J’ai plusieurs messages en réalité. Tout d’abord que posséder la culture générale, les connaissances scientifiques et technologiques est une force dans le monde d’aujourd’hui. Les technologies évoluent sans cesse, les étudiants de l’UTC sont les mieux placés pour le savoir. Apprendre dans une école comme l’UTC permet d’entrer dans ce monde en étant bien préparé à l’affronter. L’autre point important que je souhaite leur exprimer, plus proche de mes activités au sein de l’entreprise Suez, c’est celui de l’environnement. En effet, les préoccupations environnementales, qui bouleversent notre société aujourd’hui, non seulement impactent déjà leurs études à l’UTC, via des enseignements toujours à la pointe de ce qui se passe dans le monde, mais aussi leurs futures vies professionnelles. Tous assisteront à des changements extrêmement importants. Je les invite à réfléchir à cela. Un autre message concerne la place que prend l’intelligence artificielle et son impact sociétal. Il faut s’y préparer, c’est certain. Enfin, je tiens à leur donner un conseil sur la vision internationale des choses que tous doivent avoir de nos jours. Je suis convaincu qu’aujourd’hui il ne faut pas rester seulement français. Il faut parler plusieurs langues, vivre dans d’autres pays, être mobile, connaître d’autres cultures et civilisations. Tout cela est essentiel à la réussite. Il ne faut pas hésiter à se tourner vers l’Asie, le continent le plus fort sur les technologies de demain.

Quel est le point fort de la France dans ce paysage économique et technologique en mutation profonde ?

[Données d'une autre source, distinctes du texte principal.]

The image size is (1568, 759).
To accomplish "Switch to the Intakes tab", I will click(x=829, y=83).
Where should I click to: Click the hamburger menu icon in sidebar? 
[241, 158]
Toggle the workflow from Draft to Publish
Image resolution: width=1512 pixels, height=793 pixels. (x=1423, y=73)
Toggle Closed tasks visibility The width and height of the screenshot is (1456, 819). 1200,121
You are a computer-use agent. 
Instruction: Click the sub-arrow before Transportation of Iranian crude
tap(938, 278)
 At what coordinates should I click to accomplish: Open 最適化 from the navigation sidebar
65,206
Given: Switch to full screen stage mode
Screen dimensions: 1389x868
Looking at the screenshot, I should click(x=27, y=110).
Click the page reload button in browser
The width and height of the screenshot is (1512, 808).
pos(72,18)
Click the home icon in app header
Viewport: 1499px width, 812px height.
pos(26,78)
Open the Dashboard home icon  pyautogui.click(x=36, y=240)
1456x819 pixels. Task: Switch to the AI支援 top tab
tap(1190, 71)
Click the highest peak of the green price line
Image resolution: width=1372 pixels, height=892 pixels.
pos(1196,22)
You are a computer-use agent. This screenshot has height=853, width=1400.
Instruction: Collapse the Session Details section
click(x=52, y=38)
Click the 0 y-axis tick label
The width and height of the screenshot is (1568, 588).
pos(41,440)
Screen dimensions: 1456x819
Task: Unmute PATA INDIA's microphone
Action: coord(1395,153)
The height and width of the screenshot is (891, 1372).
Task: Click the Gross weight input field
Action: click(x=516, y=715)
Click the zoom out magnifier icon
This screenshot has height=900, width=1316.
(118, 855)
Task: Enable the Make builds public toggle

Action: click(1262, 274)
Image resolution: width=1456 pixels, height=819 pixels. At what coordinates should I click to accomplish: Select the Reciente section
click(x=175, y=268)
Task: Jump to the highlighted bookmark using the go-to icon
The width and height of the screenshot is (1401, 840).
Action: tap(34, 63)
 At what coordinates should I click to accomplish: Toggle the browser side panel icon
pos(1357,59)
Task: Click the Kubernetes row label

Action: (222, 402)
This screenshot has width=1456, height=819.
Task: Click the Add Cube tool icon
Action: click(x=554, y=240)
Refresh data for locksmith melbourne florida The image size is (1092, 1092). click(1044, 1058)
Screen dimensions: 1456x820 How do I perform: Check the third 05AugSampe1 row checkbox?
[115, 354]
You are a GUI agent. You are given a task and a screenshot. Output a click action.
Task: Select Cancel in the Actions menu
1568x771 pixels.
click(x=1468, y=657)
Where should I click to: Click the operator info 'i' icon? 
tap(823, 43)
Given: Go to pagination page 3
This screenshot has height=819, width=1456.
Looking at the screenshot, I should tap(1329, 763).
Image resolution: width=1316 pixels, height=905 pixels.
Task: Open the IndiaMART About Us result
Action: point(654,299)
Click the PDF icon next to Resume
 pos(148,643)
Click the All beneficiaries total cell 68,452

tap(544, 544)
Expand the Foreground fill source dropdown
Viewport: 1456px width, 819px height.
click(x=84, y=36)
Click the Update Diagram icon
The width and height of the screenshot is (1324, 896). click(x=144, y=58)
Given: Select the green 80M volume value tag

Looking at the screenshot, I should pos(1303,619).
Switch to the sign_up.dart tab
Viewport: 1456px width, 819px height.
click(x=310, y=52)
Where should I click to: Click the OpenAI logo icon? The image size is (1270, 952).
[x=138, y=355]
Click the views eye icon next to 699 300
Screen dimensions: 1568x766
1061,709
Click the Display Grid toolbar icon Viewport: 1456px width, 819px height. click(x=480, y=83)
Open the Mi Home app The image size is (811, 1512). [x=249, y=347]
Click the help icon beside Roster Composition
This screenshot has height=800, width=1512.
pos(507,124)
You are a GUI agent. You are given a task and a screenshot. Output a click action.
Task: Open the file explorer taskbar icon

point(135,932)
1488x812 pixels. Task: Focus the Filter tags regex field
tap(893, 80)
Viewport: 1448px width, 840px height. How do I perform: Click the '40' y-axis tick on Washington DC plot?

Il faut, vous avez raison, cultiver cette fierté d’être Français. D’ailleurs, sortir diplômé d’une école comme l’UTC est source d’une grande fierté. Nous avons des écoles et un enseignement en France de très grande qualité avec des valeurs humanistes fortement ancrées. L’UTC jouit d’une excellente réputation, notamment à l’international. C’est à la fois une école d’ingénieurs et une université qui dispense des cours théoriques et pratiques. C’est le top ! Dommage que ce modèle ne soit pas plus répandu. En fait, l’UTC est quelque part pionnière dans son domaine. Si je devais retourner dans le passé et choisir une filière, je choisirais, à l’UTC, le génie biologique. Nous n’avons pas achevé de tout comprendre sur le vivant. La technologie, la chimie, la physique et l’intelligence artificielle associés à la biologie nous permettront de mieux appréhender notre futur. Chez Suez, nous nous préparons à cela. Le déchet sera bientôt une ressource. Nous visons à produire des matières premières « secondaires » qui soient réutilisables, renouvelables. Le « Rien ne se perd, tout se transforme » de Lavoisier n’a jamais été aussi vrai.